Description of the task: Print, in exact form, the lines below from the one containing "The image size is (1255, 891)." through the one containing "This screenshot has width=1219, height=405.", and omit all others.

Extracted material:
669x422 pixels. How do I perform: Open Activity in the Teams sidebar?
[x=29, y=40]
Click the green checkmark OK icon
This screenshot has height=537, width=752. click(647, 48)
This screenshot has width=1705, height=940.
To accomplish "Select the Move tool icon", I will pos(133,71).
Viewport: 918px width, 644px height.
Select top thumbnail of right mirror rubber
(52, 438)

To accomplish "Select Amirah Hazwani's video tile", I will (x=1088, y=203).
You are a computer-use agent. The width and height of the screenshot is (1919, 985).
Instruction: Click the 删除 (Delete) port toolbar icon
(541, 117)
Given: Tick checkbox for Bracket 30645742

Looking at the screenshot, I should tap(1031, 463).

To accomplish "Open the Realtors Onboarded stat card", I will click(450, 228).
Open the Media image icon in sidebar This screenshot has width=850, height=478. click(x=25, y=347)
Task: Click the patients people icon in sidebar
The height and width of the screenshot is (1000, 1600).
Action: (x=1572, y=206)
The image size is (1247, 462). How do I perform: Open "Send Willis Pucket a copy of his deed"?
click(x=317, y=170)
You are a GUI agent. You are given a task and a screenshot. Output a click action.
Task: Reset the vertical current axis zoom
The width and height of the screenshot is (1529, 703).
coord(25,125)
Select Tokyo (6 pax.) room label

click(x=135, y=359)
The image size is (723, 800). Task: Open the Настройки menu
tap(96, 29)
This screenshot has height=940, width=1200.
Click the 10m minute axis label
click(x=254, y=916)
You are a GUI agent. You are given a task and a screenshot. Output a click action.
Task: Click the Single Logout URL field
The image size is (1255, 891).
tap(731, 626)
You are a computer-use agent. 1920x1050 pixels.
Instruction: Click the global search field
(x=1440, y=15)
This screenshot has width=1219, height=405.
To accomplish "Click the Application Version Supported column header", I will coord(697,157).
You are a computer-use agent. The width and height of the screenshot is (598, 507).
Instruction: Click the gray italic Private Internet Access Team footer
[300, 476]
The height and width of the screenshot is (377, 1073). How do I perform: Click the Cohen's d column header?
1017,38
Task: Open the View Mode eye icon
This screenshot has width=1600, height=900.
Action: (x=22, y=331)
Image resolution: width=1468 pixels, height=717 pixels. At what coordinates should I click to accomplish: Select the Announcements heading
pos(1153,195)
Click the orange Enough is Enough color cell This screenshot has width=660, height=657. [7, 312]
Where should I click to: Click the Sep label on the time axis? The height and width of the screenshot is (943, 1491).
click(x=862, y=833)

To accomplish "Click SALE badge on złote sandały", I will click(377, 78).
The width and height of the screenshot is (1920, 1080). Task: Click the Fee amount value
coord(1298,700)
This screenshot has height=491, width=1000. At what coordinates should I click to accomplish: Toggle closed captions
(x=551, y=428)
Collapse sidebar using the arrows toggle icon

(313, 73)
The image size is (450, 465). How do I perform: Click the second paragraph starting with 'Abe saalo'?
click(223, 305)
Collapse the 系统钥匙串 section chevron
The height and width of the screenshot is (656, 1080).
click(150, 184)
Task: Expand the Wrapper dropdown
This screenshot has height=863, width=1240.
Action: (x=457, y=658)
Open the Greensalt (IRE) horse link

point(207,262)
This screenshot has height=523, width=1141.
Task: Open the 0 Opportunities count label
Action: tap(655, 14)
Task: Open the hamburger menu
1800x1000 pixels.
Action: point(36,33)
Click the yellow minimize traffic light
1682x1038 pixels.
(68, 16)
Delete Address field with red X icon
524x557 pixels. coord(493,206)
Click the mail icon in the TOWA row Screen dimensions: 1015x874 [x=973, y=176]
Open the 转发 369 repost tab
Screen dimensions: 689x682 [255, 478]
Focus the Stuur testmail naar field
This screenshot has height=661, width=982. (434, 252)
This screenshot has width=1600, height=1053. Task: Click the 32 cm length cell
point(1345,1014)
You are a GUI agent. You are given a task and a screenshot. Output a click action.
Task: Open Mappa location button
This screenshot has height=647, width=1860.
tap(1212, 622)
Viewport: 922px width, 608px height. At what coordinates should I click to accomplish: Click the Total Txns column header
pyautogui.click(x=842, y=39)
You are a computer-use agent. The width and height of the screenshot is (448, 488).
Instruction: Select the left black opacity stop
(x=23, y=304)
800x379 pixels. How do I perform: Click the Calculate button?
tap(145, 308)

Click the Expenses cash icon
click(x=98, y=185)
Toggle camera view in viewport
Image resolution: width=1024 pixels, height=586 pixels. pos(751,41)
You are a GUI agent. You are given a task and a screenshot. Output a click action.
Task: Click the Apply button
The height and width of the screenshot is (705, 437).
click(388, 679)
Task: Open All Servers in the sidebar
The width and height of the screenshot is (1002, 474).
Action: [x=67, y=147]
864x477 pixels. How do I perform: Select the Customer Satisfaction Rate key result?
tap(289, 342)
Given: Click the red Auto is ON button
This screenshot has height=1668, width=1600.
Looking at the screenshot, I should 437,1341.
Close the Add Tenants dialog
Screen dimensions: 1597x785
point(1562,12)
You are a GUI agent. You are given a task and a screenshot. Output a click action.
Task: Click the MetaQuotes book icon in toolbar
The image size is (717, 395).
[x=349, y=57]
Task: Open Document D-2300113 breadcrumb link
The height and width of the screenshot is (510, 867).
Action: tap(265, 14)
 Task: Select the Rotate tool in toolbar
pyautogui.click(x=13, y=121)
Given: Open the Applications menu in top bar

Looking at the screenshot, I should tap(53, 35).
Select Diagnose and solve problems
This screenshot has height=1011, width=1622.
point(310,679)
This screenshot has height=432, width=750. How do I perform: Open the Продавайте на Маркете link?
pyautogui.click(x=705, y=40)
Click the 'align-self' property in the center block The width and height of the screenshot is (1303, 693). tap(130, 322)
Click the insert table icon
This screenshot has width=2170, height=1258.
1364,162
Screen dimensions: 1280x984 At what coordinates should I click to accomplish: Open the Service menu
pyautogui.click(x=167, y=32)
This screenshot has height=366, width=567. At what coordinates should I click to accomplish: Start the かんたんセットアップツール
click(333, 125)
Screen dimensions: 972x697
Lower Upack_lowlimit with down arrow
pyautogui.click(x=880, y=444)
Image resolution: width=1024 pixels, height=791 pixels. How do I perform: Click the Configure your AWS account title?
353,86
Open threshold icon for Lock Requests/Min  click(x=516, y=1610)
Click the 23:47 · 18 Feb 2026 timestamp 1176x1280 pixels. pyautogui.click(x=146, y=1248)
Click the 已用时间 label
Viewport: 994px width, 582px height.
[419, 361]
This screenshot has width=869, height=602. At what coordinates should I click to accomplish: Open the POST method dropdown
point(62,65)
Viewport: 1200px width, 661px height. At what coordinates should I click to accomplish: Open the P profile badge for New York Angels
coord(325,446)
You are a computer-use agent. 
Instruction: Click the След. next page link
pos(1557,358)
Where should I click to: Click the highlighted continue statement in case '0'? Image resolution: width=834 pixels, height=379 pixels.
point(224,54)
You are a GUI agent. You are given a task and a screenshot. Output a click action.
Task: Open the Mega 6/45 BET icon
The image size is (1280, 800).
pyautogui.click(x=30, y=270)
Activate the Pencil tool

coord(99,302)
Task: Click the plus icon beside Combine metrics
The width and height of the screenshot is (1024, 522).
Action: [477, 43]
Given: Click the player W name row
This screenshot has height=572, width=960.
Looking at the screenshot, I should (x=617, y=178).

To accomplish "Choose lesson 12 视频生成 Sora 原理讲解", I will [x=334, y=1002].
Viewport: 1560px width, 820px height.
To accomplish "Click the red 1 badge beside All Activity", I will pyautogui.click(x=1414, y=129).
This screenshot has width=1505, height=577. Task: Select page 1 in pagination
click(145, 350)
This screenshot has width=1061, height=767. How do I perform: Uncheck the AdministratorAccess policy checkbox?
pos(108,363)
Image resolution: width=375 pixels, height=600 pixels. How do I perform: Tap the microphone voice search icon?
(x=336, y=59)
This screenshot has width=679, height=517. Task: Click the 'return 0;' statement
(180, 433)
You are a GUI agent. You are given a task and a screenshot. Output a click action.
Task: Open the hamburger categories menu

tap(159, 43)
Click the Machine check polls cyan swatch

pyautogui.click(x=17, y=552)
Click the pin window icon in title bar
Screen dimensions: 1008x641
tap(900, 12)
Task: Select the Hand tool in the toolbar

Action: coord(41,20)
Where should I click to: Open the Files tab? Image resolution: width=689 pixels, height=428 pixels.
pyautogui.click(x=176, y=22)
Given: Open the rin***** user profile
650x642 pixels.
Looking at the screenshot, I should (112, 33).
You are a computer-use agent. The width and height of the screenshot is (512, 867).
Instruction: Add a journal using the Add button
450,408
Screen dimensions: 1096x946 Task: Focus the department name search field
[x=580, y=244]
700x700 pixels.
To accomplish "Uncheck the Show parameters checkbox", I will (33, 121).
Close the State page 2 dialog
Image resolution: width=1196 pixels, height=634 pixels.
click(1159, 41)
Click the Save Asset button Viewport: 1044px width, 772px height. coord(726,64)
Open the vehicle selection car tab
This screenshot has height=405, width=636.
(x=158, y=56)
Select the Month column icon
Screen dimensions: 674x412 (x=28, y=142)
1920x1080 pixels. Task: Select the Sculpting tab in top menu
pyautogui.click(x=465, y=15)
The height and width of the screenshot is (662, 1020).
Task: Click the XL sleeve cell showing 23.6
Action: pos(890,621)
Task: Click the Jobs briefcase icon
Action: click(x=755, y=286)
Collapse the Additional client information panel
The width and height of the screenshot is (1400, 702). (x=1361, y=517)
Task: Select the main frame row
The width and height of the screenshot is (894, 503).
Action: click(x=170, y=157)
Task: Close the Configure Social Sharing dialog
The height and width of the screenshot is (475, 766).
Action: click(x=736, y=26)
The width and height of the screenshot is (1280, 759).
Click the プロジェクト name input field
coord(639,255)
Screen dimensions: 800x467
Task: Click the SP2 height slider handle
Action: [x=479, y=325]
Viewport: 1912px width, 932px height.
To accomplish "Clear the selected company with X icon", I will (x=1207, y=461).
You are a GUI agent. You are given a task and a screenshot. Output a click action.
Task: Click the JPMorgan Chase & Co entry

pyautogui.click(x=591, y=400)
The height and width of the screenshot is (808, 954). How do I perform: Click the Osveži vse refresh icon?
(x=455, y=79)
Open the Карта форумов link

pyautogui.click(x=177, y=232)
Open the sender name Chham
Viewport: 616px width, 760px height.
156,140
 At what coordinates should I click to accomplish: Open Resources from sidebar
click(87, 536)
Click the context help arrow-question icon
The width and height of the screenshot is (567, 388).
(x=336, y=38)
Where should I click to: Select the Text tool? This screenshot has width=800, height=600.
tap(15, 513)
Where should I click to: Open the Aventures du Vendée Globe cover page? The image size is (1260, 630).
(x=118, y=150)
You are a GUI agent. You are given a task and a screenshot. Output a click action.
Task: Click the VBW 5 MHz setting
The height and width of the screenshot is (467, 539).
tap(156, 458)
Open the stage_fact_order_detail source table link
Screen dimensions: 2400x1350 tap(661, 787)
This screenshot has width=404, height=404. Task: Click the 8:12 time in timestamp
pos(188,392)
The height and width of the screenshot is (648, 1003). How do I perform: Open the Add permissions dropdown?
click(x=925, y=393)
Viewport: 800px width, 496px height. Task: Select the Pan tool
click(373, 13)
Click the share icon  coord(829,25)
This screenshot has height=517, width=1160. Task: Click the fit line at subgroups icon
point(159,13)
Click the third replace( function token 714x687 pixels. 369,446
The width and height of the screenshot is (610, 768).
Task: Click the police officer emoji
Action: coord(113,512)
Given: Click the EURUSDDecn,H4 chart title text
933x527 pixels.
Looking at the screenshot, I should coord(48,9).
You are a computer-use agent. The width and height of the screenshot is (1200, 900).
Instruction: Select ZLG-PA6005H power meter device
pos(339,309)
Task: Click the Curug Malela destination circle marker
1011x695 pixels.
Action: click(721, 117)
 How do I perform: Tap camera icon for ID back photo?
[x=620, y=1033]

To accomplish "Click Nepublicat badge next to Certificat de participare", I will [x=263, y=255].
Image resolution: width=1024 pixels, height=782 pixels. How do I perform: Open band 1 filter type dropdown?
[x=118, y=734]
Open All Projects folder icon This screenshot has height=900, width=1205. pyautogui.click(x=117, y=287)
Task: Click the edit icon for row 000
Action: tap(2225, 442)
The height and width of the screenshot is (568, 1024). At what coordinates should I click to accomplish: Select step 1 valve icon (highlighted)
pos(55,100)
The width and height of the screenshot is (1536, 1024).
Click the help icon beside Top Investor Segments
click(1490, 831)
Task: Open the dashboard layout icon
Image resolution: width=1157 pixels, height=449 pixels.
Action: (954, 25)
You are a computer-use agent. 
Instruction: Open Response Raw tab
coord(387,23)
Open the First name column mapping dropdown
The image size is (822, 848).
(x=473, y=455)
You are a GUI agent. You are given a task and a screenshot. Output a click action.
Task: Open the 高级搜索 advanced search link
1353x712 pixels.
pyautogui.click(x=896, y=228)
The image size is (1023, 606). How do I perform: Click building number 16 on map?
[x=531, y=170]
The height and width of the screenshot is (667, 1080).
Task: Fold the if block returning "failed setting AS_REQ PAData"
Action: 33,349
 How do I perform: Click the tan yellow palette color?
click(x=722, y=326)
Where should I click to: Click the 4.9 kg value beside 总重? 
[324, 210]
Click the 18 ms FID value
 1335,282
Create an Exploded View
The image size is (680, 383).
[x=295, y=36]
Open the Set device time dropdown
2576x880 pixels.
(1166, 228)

Task answer:
The image size is (1255, 891).
tap(731, 626)
You are a computer-use agent. 1920x1050 pixels.
Instruction: Click the global search field
(x=1440, y=15)
This screenshot has width=1219, height=405.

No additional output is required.